Luftsicherheitsassistent Achim Lucchesi kontrollierte zwei Jahre lang die Passagiere am Frankfurter Flughafen. Über seine Erlebnisse hat er ein Buch geschrieben.
Was haben Sie schon im Handgepäck gefunden, was da nicht reingehörte?
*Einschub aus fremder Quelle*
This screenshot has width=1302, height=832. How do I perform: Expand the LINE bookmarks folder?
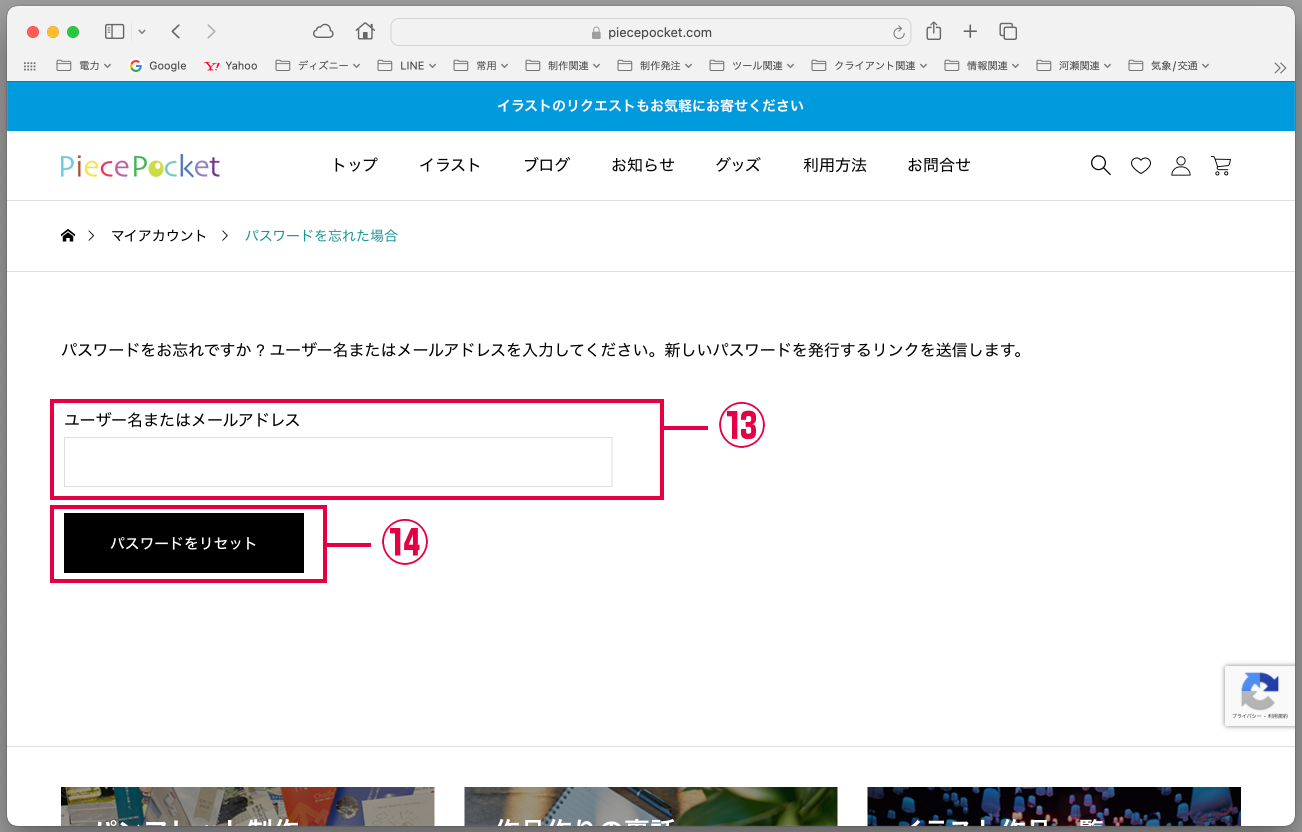407,66
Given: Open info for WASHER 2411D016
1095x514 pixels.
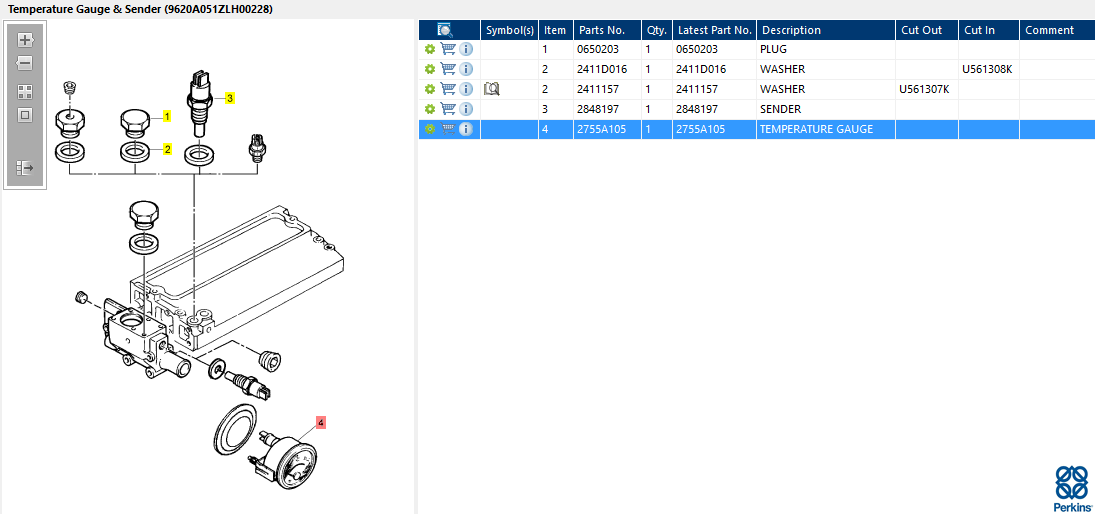Looking at the screenshot, I should (466, 69).
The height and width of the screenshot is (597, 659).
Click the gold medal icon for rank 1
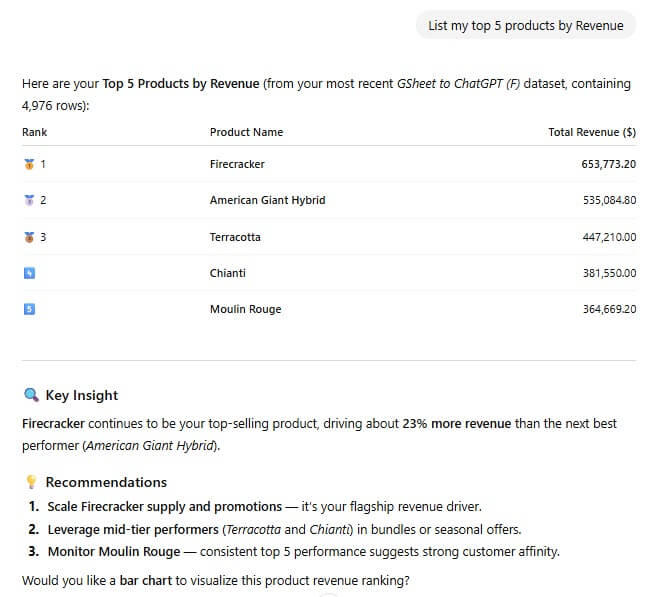28,164
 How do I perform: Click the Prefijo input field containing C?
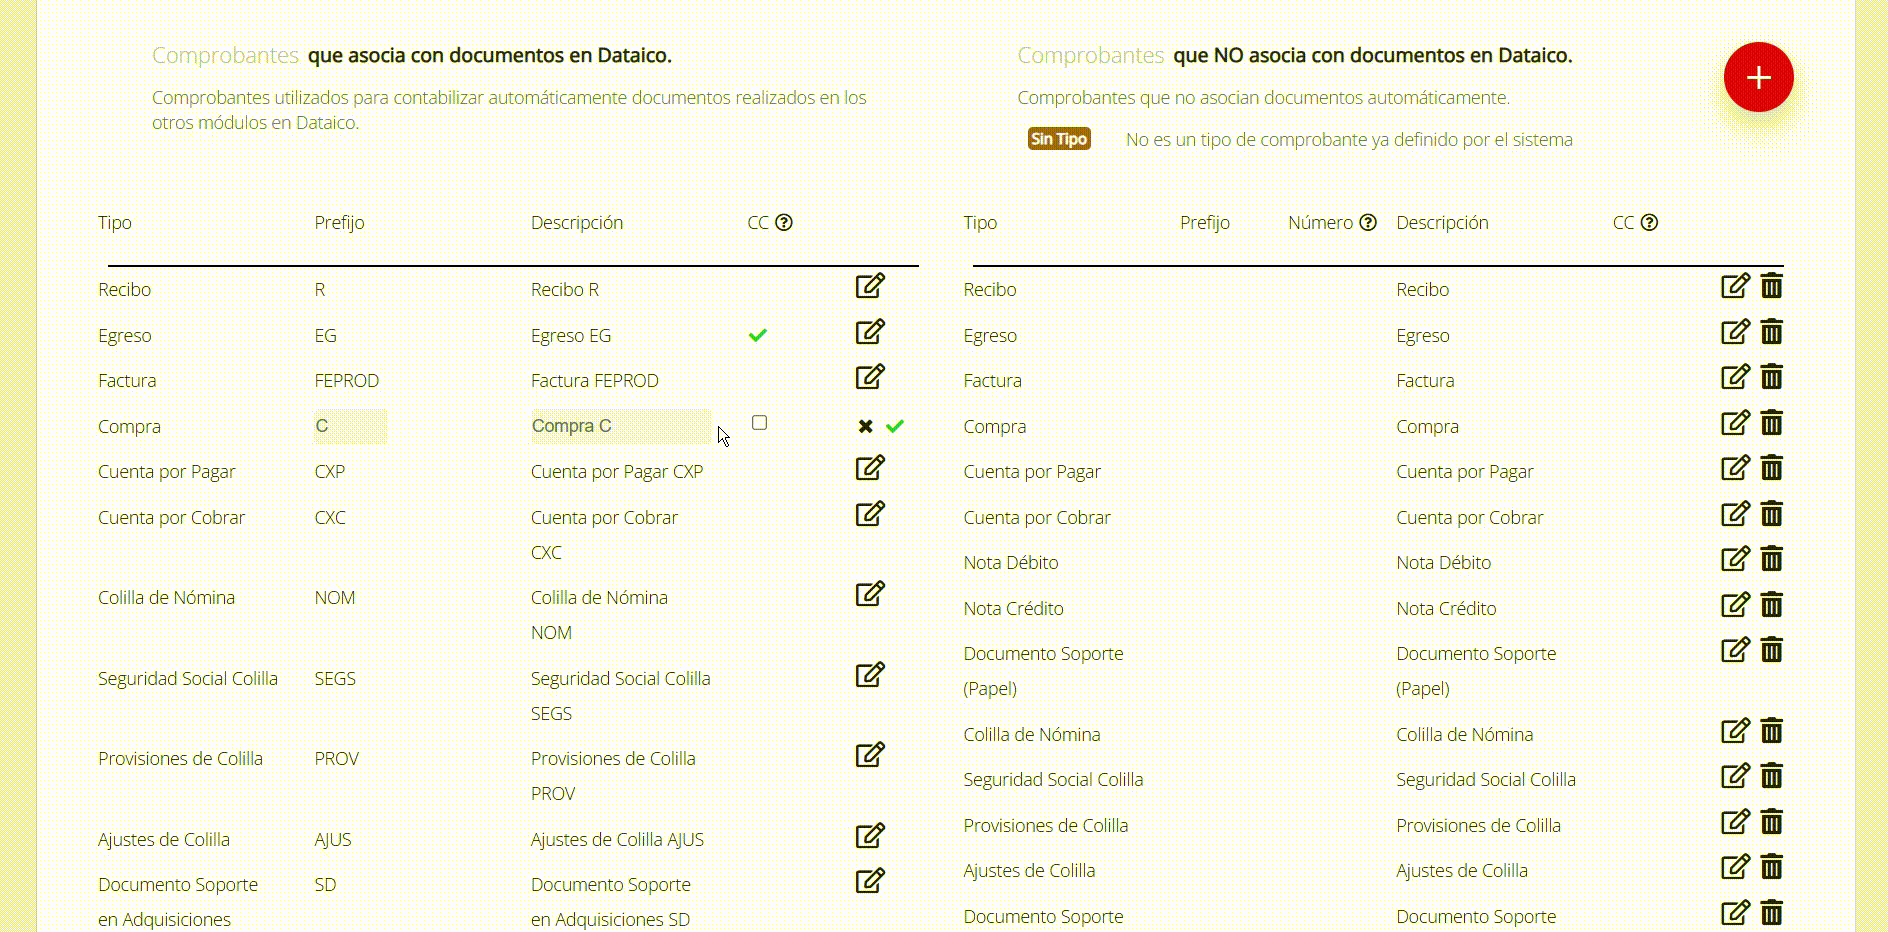349,426
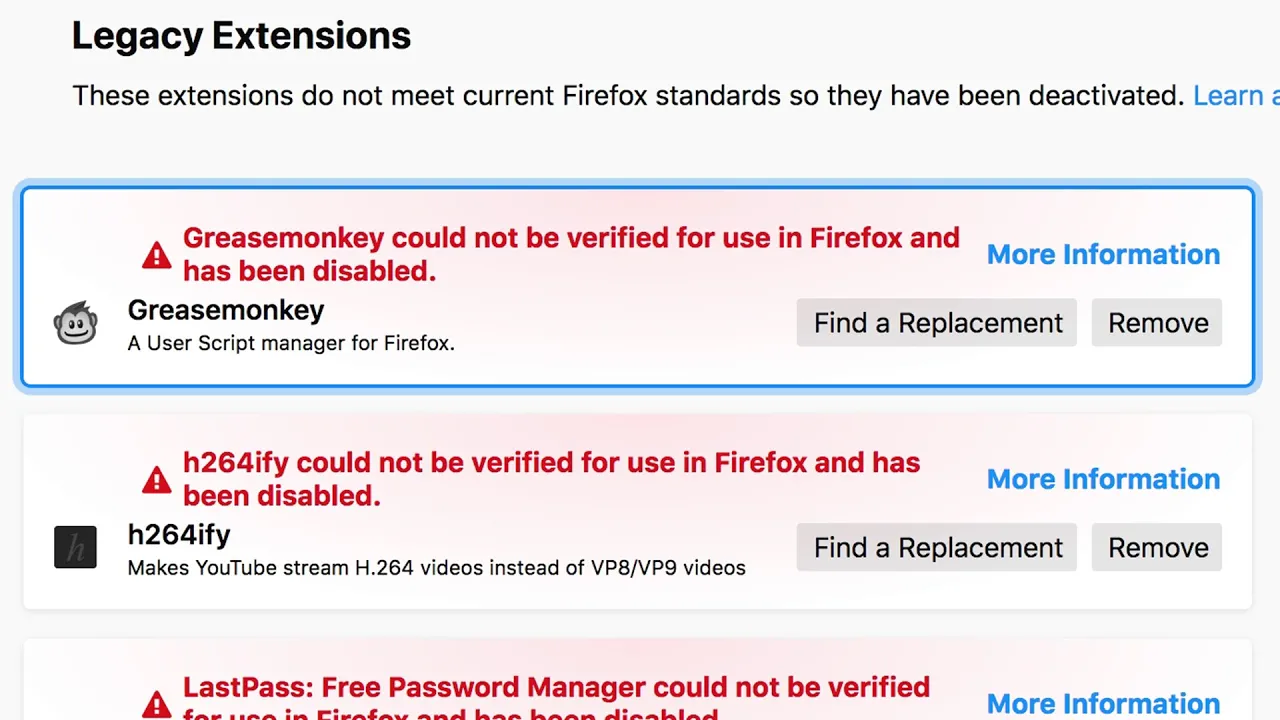Screen dimensions: 1280x720
Task: Remove the h264ify extension
Action: pos(1157,547)
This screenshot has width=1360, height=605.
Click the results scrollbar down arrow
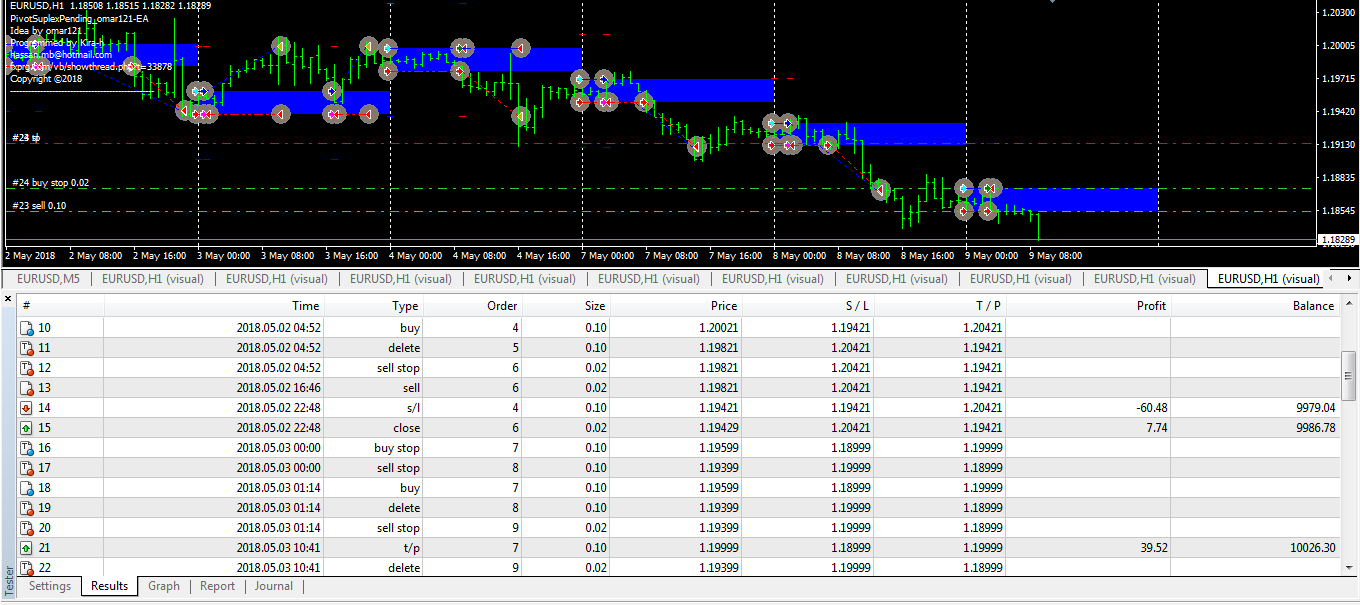pos(1349,568)
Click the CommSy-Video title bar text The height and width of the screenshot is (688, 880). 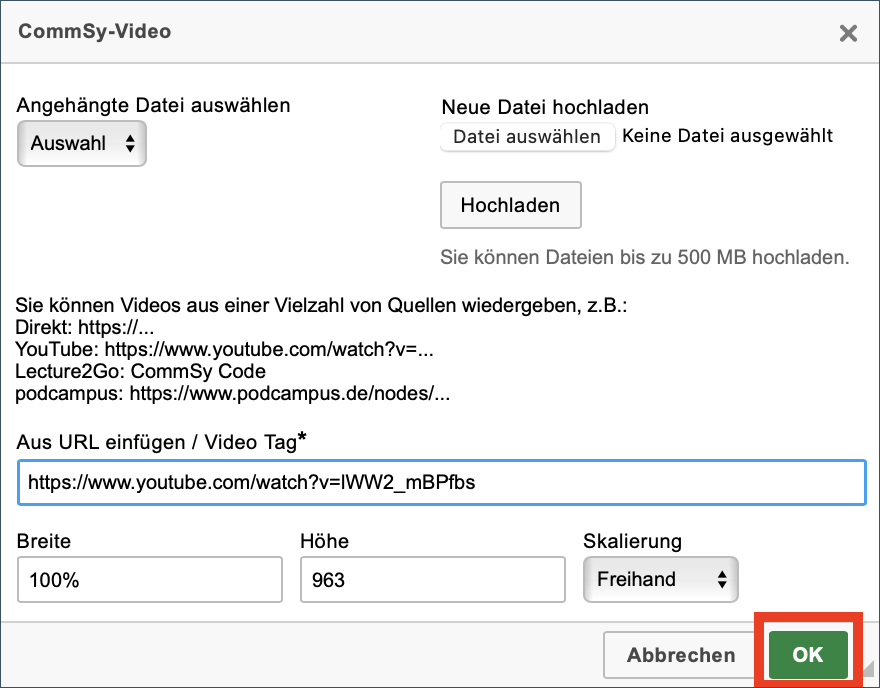click(x=95, y=31)
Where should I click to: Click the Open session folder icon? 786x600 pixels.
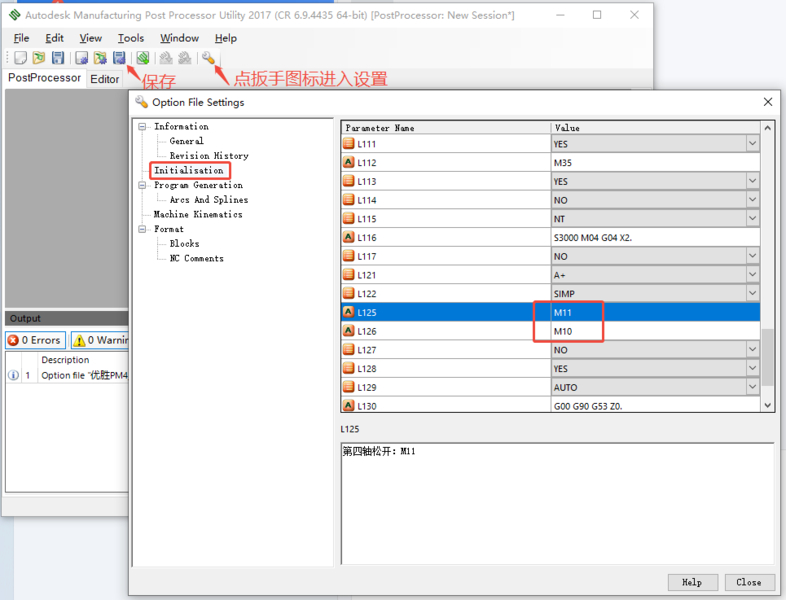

Da gibt es die verbotenen Gegenstände, die man auch zu Hause nicht besitzen darf: Schlagringe, Butterflymesser, Munition, eine Handgranate, was einen mittelschweren Großalarm ausgelöst hat. Zu den ungefährlichen, gleichwohl aber verbotenen Funden zählen zum Beispiel Nutellagläser. Flugreisende nehmen das gerne mit, weil die Schokocreme anscheinend in Südeuropa anders schmeckt als bei uns. Ich gehe davon aus, dass die Hälfte der Welt-Nutella-Produktion an deutschen Flughäfen abgenommen wird, ungefähr fünf Tonnen im Jahr. Es darf aber nun mal nicht im Handgepäck sein, denn es ist cremig und zählt zu den Flüssigkeiten, die seit November 2006 nur noch in begrenzten Mengen mitgenommen werden dürfen. Ein ganz heißes Thema ist auch Marzipan. Es sieht genauso aus wie der Sprengstoff C4 und riecht auch so. Johann Lafer musste bei uns mal einen Sprengstoffdetektionstest wegen Marzipan machen, das er mit zu einer Kochsendung nehmen wollte. Apropos Kochen: Ganz schlimm sind auch Küchengeräte.
Küchengeräte?
Ja. Viele Reisende haben Haushaltsgeräte im Handgepäck. Staubsauger, Handmixer, Kaffeemaschinen oder Küchenmaschinen. Einmal hatten wir in einer Stunde bei völlig unabhängig voneinander Reisenden zehn von diesen amerikanischen Küchenmaschinen, diesen Kitchen Aids. Da haben wir uns auch gefragt: War irgendwo Werksverkauf? Und wenn man die Leute dann fragt, "Warum nehmen Sie das mit?", kommt immer die Gegenfrage: "Warum denn nicht?" Küchenmaschinen sind nicht verboten, müssen aber den Sprengstoffdetektionstest bestehen. Offensichtlich schalten manche Leute beim Betreten des Flughafens das Gehirn ab. Wahrscheinlich, weil sie schon im Urlaub sind. Sie wollen einfach nur von A nach B.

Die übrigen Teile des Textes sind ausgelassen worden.